§ **What the task requires**
Below are the entries. Print only the lines starting at the one with "You are a computer-use" and ending at the one with "The height and", exactly, with no pictures.

§ **Data supplied**
--*--
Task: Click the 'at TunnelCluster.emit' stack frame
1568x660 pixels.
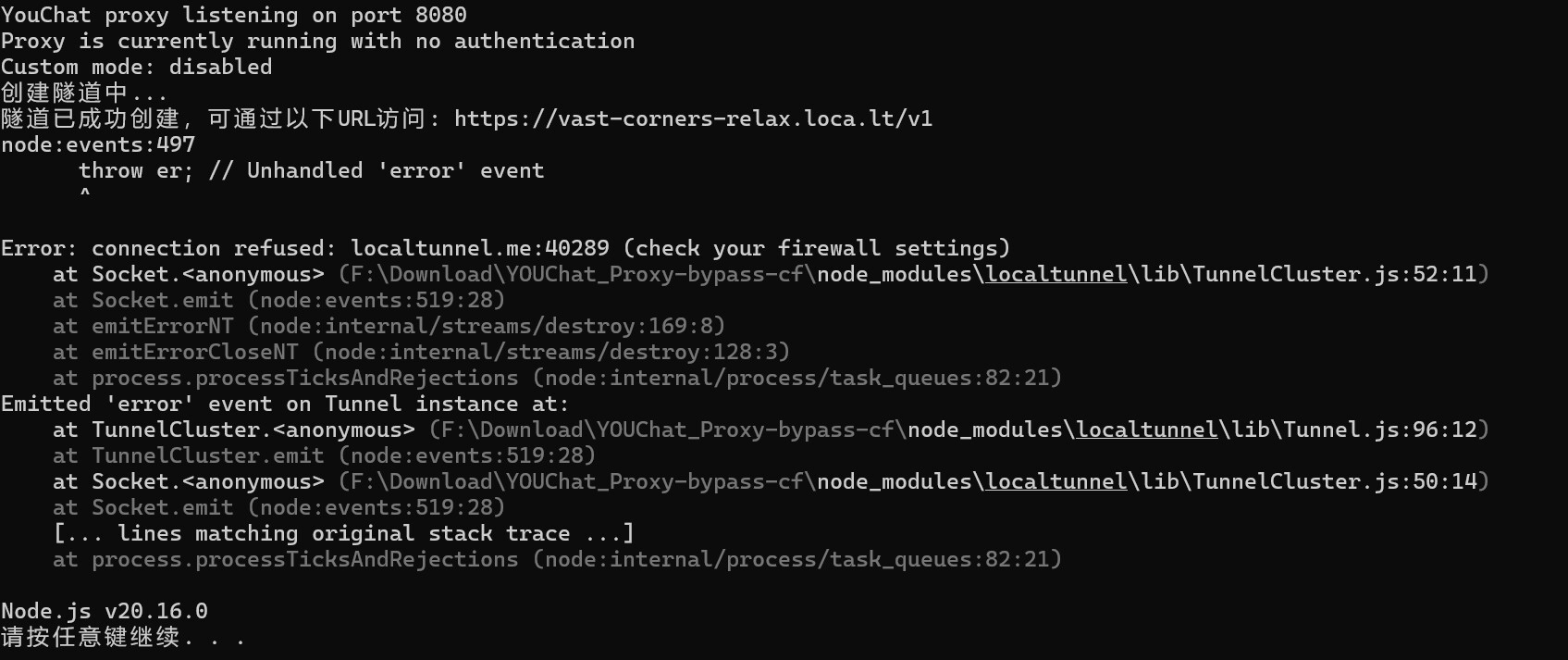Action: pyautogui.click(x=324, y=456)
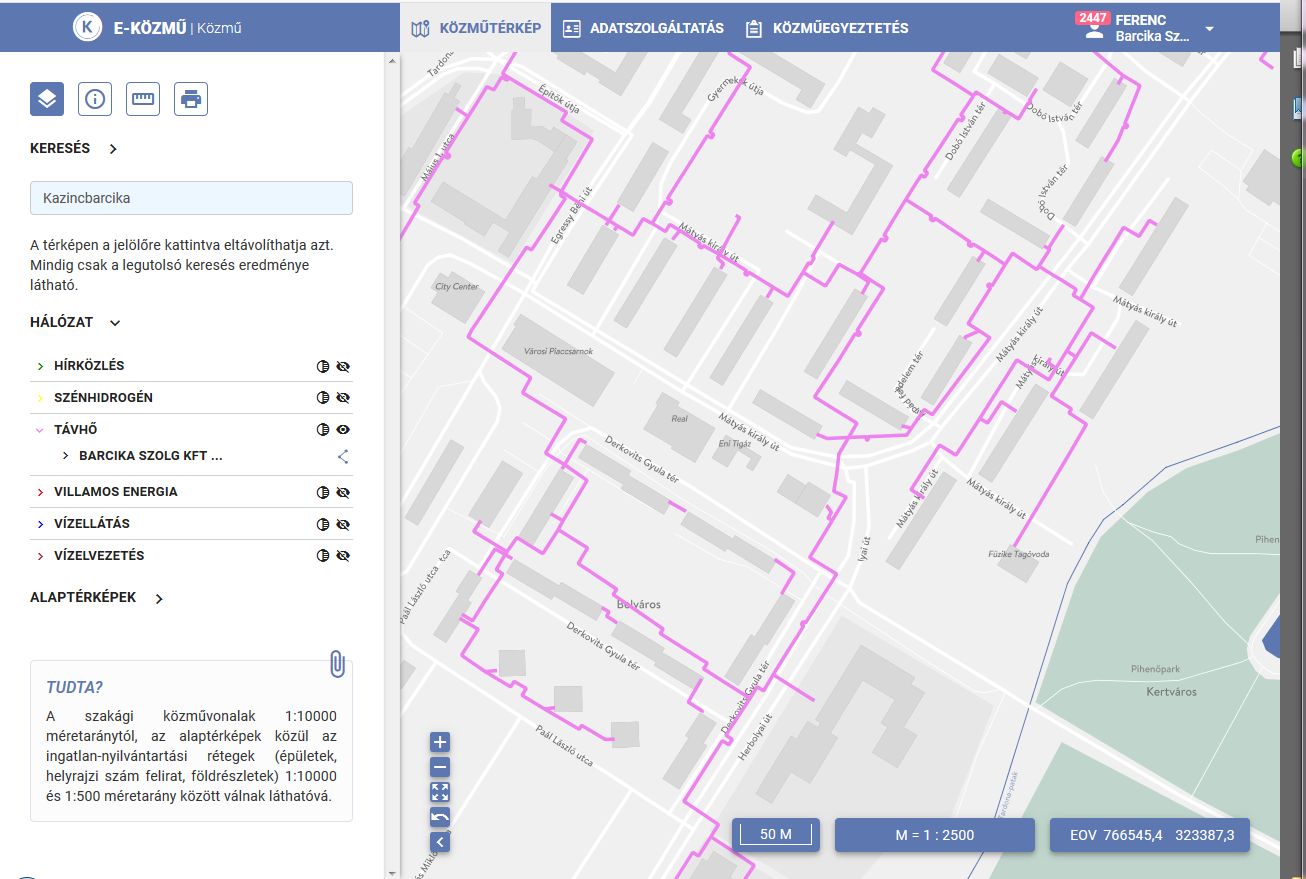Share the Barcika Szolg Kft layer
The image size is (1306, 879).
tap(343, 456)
--*--
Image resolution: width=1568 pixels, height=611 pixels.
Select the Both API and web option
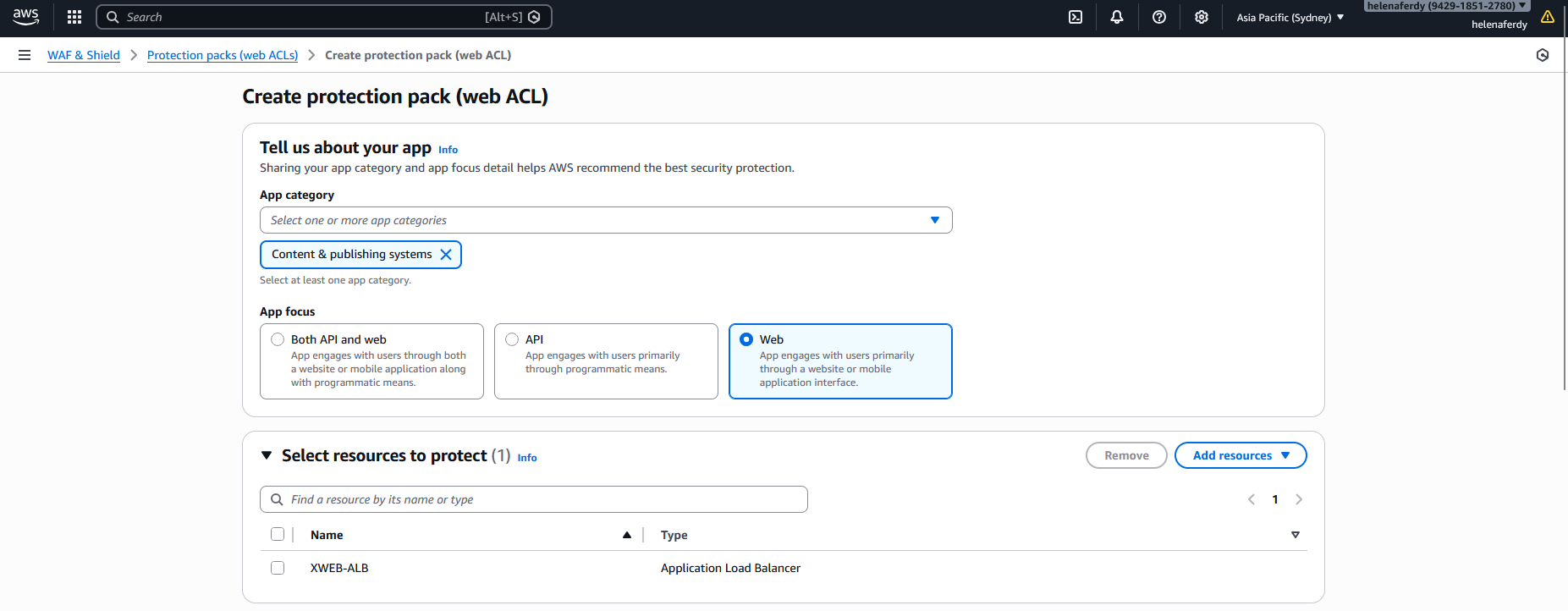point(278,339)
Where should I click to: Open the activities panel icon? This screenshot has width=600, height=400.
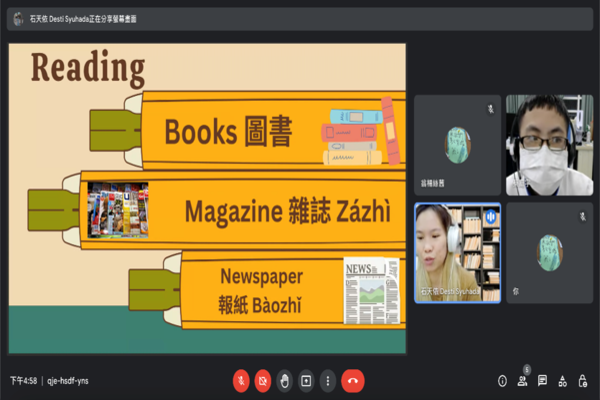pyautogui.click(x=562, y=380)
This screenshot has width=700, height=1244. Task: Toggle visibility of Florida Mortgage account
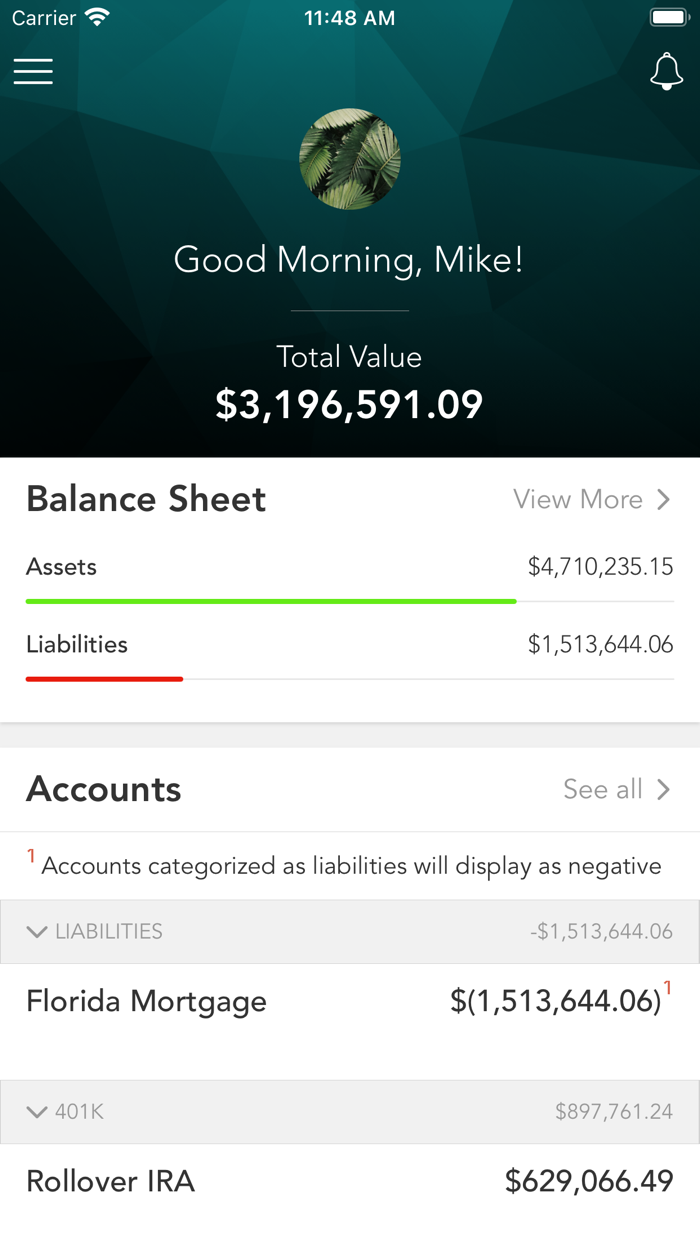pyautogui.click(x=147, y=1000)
--*--
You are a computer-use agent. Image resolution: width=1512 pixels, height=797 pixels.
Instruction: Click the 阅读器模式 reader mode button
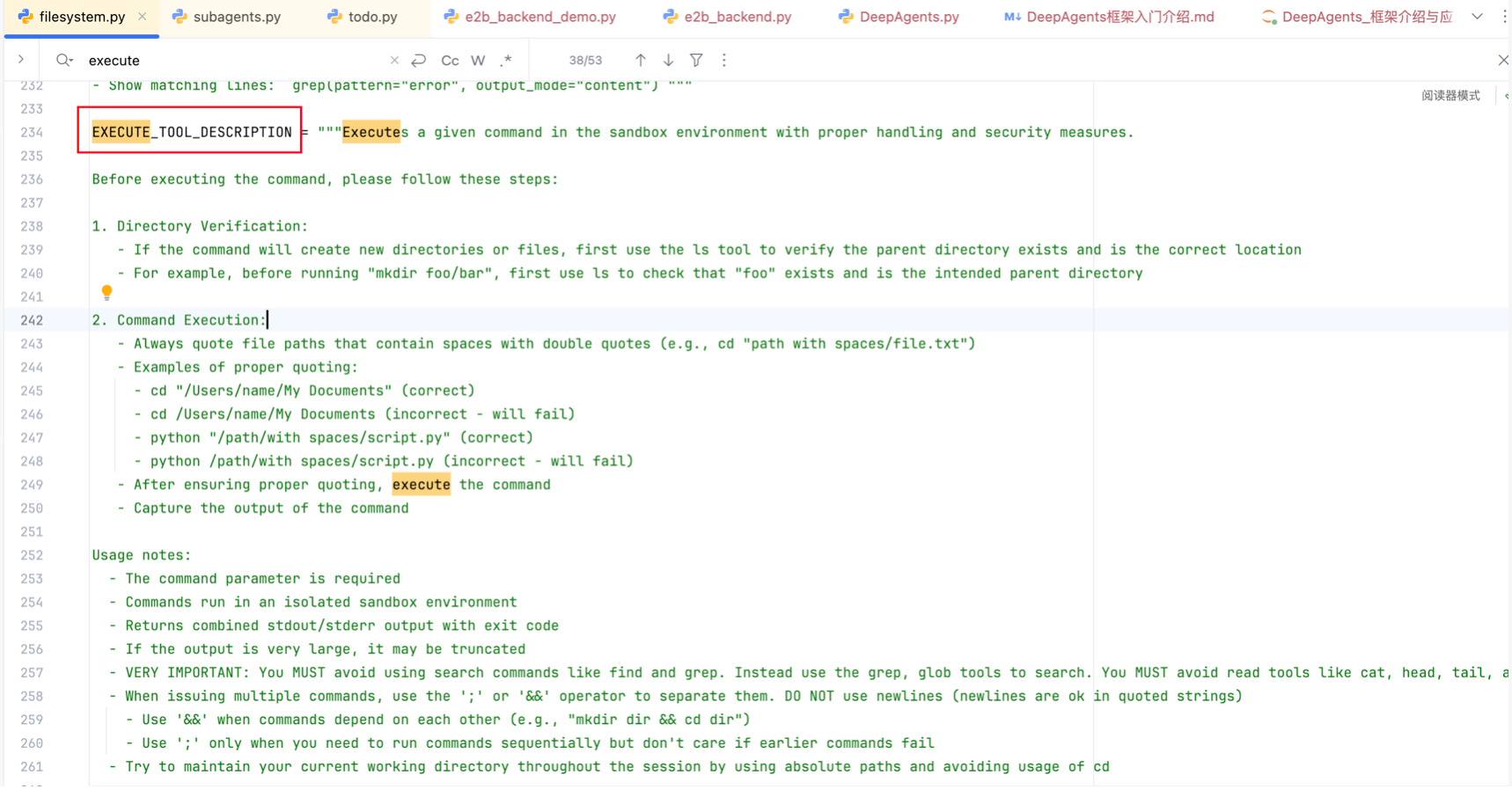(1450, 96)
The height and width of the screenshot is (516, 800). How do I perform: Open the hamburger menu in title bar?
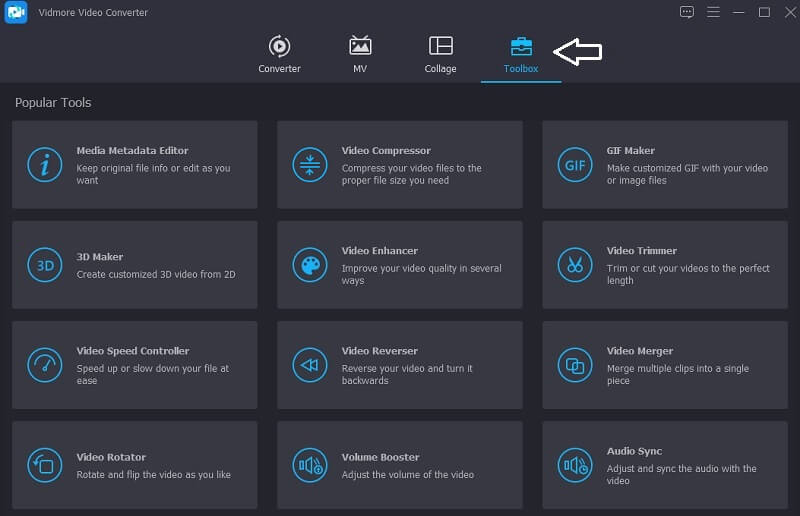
--*--
§ **Result for this task**
You are a computer-use agent. Image resolution: width=1512 pixels, height=797 pixels.
Instruction: Click the 阅读器模式 reader mode button
(1450, 96)
The height and width of the screenshot is (516, 800). How do I perform: Open the hamburger menu in title bar?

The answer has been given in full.